The National Review's Candidate Won't Stop Digging

It is days like today that make me thankful I think they all suck. At least I’m thankful I’m in the firmly not Romney camp.

Having told us only Romney was viable (with half-nods to Huntsman and Santorum) and having trotted out Elliot Abrams to smear Newt Gingrich with out of context quotes, even National Review is having trouble defending their candidate today.


This morning Mitt Romney said he wasn’t concerned about the poor. The poor, after all, have food stamps and Medicaid. But don’t worry. If the safety net is broken, Patrician Mitt Romney will fix it so the poor can stay comfortably poor. After all, just look what he did in Massachusetts. The poor can now wait 44 days to get in to see a doctor. Excelsior!

After making sure we all understood the poor were for the Democrats to be worried about, Romney decided to keep digging his hole even bigger. By the end of the day, Jim DeMint had to rebuke him.

Romney, digging his hole deeper, said his remark needed more context. The context, according to Romney, is that we have government programs to keep the poor . . . well . . . poor but comfortable:

We do have a very ample safety net in America, with Medicaid, housing vouchers, food stamps, earned income tax credit. We have a number of ways of helping the poor. And yet my focus and the area that I think is the greatest challenge that the country faces right now is not, is not to focus our effort on how we help the poor as much as to focus our effort on how to help the middle class in America.

Oh, but that’s not all. If you misunderstood patrician Mitt Romney, he trotted out the other New England patrician, John Sununu — the man who advised George H. W. Bush to go with David Souter — to dig the hole even deeper. Sununu told the National Review that their candidate has no intention of changing policies to those that might actually lift the poor out of poverty into the middle class.


“He was saying that we do not need to change policies for them. Same goes for the super-rich, who are fine. It’s the middle class; they’re the ones we need to be aggressive in helping. They’re the ones who’ve taken the brunt of the bad Obama policies of the past three years.”

Note the use of “they’re” in talking about the middle class. They have been hurt most. Not the poor. Not the rich. So much for the GOP condemning class warfare. Romney’s folks are going with it too. Where Obama goes for “fair shares”, Romney wants to focus only on those hurt “most.”

But the coup de grace came late today when, to mitigate the damage, Romney reminded everyone he supports automatic hikes in the minimum wage — a truly conservative position.

The National Review sure does know how to pick them. Glad they’ll be defending him in the general. I’m not sure I’ll waste my time. Sure, I’ll vote for him. But I think I’ll focus on House and Senate races so when the buyers remorse sets in on those who backed Romney we’re not completely screwed down ballot.

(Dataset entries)
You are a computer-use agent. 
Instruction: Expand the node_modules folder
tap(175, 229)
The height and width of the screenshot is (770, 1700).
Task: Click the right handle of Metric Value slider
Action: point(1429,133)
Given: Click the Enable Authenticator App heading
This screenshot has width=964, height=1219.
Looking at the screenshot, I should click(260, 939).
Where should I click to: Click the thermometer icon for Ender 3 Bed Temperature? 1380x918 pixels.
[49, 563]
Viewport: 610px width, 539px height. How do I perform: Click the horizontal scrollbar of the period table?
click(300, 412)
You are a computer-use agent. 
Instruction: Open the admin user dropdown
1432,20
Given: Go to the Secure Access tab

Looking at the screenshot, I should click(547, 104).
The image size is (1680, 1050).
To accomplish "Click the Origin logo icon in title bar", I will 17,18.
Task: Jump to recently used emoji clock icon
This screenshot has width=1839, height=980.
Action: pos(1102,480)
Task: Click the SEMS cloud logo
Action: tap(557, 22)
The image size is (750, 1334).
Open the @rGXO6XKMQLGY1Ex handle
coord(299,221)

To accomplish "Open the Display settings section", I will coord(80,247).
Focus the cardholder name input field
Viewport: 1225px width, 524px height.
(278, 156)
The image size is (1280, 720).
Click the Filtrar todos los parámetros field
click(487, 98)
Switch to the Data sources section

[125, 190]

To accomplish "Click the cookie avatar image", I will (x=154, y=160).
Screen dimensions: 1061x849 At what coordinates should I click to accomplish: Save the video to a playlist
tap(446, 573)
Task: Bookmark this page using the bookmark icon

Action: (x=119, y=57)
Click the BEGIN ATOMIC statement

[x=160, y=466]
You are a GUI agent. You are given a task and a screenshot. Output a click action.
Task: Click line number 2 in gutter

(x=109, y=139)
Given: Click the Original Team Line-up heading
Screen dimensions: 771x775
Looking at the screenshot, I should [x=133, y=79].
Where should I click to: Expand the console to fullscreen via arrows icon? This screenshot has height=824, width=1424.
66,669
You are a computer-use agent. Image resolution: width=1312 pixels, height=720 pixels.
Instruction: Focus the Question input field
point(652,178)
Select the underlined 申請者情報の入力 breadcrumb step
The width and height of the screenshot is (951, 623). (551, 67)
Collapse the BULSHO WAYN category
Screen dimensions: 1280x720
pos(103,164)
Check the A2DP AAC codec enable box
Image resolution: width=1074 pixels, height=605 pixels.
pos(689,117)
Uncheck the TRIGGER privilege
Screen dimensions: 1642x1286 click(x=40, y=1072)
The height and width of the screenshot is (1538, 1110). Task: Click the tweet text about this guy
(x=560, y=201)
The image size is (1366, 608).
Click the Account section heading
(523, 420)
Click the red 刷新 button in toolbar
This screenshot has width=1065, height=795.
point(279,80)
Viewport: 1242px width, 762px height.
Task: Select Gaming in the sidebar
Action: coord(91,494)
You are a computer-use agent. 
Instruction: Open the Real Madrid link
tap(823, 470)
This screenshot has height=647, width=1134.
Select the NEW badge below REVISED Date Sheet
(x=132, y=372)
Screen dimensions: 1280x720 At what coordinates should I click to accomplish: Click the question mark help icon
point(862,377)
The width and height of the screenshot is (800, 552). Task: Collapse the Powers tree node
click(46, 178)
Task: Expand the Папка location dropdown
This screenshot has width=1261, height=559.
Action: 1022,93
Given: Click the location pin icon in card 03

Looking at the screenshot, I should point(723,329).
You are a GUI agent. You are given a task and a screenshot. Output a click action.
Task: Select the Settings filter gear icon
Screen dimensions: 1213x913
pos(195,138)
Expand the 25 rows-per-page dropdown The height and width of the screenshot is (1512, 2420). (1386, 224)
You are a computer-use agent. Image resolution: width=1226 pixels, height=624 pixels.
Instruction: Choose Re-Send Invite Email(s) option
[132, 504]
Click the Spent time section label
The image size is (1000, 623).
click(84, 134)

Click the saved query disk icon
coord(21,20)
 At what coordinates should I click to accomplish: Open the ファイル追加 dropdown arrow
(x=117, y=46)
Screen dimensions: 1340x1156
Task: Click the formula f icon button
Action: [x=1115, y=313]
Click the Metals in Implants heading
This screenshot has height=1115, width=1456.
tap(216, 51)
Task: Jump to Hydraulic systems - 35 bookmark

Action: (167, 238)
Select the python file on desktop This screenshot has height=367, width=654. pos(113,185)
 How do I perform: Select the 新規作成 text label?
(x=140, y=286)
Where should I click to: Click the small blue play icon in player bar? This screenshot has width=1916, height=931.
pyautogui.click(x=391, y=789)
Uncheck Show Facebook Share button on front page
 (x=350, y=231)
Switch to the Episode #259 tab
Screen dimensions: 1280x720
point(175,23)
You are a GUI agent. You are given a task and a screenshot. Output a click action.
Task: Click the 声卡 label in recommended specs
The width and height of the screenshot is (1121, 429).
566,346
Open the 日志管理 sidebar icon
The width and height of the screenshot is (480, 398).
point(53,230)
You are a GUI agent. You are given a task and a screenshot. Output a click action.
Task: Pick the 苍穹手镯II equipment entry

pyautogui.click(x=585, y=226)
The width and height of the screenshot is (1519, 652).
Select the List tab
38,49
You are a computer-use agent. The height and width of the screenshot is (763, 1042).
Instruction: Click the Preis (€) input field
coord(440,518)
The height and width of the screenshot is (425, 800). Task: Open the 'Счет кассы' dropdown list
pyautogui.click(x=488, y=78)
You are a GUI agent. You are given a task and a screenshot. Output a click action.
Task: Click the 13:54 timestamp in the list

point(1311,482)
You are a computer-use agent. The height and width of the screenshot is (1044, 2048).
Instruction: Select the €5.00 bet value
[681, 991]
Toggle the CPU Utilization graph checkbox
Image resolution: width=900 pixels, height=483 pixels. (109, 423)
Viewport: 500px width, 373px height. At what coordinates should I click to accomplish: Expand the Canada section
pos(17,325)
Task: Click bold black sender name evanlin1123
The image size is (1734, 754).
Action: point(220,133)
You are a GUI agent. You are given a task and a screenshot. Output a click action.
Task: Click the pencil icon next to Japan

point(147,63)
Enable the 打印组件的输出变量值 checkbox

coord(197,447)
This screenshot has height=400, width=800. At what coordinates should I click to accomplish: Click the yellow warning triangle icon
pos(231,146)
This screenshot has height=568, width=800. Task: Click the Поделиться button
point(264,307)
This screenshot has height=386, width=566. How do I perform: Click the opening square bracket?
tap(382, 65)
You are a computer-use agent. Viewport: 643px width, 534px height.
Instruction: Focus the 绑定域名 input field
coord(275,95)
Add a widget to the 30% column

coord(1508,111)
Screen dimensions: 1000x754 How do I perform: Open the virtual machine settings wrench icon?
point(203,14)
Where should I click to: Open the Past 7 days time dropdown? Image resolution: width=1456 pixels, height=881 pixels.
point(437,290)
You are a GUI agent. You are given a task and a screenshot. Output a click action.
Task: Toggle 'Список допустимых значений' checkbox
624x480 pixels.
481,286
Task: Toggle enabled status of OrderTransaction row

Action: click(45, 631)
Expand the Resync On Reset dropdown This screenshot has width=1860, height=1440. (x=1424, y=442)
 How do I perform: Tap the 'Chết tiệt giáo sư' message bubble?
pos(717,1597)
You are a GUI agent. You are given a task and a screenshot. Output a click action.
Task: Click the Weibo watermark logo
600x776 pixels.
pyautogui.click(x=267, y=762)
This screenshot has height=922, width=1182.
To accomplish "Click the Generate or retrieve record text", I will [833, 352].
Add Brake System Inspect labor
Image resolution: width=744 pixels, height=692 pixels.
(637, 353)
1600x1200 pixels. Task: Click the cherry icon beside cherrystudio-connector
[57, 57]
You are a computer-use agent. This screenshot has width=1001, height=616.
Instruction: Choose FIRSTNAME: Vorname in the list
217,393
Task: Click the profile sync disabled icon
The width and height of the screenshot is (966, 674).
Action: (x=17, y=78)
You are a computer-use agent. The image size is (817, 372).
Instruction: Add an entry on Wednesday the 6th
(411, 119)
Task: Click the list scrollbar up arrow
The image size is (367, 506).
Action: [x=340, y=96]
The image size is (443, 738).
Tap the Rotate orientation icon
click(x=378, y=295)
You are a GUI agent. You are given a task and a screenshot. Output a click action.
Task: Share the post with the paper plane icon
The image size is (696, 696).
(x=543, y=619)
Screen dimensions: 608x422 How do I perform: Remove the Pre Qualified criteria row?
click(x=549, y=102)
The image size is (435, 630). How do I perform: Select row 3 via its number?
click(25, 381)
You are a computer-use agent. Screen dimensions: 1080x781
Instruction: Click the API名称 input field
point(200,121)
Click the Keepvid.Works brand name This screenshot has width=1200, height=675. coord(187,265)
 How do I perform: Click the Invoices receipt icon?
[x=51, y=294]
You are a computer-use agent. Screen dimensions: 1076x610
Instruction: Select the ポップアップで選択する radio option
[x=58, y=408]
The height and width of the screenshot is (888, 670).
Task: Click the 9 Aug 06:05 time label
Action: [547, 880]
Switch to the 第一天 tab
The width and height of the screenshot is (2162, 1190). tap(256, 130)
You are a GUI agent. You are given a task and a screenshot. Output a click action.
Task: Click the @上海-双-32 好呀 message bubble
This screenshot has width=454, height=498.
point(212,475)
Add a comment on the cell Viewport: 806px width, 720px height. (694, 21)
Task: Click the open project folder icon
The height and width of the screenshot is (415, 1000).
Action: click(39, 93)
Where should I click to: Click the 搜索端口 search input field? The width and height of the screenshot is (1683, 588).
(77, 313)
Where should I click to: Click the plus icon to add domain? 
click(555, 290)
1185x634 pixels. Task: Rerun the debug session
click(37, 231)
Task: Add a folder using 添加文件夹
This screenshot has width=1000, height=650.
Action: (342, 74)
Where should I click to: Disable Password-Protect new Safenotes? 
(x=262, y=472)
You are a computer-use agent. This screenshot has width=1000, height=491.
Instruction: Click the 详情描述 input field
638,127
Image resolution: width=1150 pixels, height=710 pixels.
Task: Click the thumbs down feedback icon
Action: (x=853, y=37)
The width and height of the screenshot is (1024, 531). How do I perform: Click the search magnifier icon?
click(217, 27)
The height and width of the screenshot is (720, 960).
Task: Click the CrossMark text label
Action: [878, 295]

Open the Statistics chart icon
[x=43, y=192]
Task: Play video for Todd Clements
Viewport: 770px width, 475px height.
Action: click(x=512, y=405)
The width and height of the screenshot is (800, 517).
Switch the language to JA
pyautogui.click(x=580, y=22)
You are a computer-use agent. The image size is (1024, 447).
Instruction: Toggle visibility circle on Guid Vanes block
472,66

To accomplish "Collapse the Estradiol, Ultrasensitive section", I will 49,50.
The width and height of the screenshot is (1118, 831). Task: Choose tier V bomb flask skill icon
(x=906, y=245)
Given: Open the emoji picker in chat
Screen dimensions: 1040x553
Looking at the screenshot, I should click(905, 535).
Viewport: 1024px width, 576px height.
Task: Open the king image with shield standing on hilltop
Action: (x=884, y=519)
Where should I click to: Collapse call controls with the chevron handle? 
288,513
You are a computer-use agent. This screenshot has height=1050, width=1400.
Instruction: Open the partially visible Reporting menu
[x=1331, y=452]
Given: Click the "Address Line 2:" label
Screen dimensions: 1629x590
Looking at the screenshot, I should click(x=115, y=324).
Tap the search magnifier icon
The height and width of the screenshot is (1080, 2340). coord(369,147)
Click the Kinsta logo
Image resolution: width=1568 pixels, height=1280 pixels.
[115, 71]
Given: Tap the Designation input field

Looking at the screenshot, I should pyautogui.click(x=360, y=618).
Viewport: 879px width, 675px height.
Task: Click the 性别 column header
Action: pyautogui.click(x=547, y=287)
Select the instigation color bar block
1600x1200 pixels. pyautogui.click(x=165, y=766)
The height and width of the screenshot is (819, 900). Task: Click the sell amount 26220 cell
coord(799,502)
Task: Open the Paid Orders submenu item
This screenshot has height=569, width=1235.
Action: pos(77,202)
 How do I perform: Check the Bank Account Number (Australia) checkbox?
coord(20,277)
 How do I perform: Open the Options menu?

### What to work on
In the post above about Mitt Romney, who had to rebuke Romney by the end of the day?

### Solution to this exercise
Jim DeMint